Utilities work together to assist gas firms

Utilities work together to assist gas firms

A group of electric utilities is helping natural gas storage, process and transportation companies use electric compressors to move fuel along their pipelines. The group, led by the Electric Power Research Institute (EPRI), is working to take advantage of continuing deregulation which is allowing it to expand its business into new territories.

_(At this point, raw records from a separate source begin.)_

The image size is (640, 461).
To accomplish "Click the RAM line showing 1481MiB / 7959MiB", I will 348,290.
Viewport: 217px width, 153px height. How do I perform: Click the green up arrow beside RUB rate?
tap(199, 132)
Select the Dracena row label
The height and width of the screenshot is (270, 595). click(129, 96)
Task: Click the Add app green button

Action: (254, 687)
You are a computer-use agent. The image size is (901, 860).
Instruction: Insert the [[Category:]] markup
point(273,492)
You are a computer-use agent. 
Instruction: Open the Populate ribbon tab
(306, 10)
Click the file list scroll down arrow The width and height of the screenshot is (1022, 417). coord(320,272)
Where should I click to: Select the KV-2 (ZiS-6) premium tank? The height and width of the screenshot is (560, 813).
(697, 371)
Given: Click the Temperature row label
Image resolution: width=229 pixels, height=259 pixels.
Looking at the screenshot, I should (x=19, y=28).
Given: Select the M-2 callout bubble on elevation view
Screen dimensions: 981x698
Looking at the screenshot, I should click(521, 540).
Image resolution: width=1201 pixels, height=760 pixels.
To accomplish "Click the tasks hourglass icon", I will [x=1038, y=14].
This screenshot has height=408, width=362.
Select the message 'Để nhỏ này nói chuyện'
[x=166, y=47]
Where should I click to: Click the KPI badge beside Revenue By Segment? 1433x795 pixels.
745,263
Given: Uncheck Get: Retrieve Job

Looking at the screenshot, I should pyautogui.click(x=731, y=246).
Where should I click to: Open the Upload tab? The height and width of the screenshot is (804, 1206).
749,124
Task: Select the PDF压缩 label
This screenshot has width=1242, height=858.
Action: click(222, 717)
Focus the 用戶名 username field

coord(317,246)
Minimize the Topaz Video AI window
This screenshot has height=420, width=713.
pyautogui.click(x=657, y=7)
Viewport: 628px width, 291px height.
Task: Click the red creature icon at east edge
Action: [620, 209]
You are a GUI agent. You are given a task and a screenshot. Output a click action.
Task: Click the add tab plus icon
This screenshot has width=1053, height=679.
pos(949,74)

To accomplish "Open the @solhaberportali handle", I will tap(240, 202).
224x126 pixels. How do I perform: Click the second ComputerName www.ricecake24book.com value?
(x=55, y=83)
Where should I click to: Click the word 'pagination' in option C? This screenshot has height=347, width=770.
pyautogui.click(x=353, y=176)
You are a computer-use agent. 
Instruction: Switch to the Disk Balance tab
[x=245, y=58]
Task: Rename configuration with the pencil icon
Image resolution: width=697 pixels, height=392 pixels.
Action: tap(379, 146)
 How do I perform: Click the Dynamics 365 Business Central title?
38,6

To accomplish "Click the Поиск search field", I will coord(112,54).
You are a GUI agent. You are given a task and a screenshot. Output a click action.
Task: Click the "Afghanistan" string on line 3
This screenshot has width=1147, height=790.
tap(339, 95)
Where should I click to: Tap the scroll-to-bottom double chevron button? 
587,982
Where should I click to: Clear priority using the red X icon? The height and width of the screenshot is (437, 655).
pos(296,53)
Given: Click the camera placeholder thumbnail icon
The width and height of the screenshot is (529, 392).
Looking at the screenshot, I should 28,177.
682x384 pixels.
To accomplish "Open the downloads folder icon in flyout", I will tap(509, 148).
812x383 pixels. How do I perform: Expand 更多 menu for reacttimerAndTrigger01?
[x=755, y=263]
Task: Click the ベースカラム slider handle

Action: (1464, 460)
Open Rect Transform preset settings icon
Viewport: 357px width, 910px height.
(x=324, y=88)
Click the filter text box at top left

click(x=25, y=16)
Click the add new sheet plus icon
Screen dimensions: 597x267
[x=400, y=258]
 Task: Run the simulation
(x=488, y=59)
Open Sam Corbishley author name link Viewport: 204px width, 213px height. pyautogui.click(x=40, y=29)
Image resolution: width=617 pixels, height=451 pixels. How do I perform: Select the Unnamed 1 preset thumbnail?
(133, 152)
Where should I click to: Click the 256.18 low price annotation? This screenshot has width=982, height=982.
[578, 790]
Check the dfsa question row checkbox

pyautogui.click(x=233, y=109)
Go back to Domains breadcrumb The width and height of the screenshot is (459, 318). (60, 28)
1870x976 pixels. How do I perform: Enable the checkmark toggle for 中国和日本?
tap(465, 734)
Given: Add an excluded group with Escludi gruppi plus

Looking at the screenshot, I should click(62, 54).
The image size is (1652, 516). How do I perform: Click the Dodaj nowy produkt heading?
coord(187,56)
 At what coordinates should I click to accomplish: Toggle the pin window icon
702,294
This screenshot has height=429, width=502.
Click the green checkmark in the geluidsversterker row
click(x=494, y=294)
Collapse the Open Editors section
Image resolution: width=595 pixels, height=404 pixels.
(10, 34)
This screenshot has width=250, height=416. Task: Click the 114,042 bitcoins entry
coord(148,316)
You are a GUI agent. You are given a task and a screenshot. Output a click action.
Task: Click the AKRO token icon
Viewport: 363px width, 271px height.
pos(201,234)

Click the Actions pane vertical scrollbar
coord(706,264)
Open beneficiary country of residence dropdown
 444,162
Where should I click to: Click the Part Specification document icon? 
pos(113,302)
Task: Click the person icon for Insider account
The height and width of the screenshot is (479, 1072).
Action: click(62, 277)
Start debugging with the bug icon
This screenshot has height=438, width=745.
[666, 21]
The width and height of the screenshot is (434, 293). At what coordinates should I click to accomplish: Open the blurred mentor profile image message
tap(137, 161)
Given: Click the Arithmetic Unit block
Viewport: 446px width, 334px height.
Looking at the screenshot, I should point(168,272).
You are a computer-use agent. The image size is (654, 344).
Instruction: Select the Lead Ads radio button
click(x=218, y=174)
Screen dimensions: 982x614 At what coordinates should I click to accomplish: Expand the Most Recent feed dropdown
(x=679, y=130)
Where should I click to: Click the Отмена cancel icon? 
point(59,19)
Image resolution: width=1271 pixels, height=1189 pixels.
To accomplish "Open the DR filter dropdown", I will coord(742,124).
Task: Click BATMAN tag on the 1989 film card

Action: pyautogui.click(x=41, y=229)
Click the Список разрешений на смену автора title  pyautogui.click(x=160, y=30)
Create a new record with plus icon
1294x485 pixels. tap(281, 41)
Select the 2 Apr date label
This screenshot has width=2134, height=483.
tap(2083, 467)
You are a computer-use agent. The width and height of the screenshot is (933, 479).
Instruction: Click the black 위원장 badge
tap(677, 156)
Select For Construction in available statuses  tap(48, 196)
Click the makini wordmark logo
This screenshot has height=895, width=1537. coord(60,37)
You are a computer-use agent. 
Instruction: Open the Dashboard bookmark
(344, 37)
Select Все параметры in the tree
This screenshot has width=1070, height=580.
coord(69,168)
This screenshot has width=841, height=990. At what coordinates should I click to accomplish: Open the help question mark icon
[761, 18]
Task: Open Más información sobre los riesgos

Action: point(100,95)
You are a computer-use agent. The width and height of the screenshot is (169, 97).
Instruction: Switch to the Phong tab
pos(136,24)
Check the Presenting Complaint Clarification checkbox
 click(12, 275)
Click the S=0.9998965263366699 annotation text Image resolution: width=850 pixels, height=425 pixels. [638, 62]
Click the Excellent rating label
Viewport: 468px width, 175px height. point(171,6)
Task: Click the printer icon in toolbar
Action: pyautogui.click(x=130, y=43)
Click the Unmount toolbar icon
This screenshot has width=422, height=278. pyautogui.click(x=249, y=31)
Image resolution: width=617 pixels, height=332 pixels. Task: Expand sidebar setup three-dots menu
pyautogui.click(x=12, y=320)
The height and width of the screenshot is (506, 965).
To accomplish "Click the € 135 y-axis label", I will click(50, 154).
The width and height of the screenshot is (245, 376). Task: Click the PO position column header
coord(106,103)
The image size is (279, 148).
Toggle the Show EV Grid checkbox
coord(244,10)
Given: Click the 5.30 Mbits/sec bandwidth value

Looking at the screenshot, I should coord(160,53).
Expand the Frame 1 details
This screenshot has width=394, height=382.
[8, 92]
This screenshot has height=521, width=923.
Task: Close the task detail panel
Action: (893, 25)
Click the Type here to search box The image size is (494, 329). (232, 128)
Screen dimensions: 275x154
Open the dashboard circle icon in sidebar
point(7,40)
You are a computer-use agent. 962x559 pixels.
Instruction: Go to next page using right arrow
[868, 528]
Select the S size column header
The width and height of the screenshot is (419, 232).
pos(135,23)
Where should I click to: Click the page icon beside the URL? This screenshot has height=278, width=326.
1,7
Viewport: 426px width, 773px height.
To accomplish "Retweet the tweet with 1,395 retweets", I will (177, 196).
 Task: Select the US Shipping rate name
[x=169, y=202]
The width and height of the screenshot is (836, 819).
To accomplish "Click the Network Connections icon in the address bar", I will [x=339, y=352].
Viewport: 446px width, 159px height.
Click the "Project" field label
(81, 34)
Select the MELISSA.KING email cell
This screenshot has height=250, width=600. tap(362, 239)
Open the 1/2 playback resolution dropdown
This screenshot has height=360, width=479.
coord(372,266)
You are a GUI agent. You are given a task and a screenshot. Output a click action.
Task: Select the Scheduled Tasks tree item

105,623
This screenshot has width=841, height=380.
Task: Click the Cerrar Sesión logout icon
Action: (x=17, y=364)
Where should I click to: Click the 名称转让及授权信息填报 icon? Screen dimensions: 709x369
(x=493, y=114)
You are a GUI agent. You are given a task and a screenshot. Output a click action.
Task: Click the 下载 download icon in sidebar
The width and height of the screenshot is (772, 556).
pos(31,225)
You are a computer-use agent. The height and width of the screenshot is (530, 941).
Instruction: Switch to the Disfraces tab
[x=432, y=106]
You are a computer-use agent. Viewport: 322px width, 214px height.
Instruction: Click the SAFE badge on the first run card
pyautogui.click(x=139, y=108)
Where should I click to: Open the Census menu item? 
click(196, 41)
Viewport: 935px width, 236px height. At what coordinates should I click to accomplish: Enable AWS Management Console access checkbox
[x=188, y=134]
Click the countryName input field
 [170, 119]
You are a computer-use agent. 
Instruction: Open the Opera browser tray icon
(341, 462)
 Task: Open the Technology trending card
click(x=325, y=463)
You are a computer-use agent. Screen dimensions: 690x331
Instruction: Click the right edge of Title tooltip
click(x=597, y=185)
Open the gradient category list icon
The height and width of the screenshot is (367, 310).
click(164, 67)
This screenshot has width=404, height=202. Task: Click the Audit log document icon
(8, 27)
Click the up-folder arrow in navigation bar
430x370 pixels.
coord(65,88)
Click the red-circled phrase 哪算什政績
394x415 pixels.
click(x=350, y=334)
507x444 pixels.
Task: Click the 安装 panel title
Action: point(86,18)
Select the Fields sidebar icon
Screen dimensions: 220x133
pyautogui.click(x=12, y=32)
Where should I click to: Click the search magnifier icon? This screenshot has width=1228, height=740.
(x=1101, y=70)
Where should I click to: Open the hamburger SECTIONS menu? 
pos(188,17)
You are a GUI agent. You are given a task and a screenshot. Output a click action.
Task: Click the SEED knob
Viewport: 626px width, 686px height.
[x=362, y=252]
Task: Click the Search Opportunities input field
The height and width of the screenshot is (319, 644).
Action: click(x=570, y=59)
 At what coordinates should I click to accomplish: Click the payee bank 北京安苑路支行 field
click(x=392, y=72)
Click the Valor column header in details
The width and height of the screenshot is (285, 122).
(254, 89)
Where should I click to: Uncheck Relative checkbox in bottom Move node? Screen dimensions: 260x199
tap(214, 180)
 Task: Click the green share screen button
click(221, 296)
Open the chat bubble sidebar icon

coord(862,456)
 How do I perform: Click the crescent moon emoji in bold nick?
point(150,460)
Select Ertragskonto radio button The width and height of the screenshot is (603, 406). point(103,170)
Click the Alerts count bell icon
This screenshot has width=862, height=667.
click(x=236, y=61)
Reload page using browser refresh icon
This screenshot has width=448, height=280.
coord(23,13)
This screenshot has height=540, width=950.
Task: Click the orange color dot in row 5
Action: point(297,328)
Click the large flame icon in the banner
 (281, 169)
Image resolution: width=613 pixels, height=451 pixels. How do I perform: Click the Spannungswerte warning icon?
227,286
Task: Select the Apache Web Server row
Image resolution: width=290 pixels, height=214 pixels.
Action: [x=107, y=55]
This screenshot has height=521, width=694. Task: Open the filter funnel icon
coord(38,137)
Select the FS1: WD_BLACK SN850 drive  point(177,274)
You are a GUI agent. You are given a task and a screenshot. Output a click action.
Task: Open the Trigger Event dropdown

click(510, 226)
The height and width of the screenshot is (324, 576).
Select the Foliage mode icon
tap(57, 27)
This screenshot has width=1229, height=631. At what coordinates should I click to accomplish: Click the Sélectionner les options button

One conversion project was carried out with Tenneco Energy of Houston, Texas. Modification of Tenneco`s old engines to meet new requirements would have been very expensive. Bill Wickman, Tenneco manager of business development, said potential problems in the disposal of lubrication oil and cooling fluids are greatly reduced with the electric motors. W. Richard Schmeal, EPRI director of the Chemicals and Petroleum Center in Houston, Texas, said electric driven compressors have several economic and environmental advantages.

“They are more energy efficient because variable frequency drives control the motor speed so motors can maintain high efficiency in a variety of conditions. They can be operated offsite, at a remote control station where a press of a button starts the motor that drives the compressor. Electric driven compressors are clean,” Schmeal said.

“Electric motor drives are inherently designed to operate quietly, unlike their gas-fueled counterparts which are noticeably noisy in crowded urban areas. Finally, most electric driven compressor models require less capital investment.” EPRI studies indicate that between 1,000 and 3,000 MW of new demand may be created nationally by electric compression over the next five years.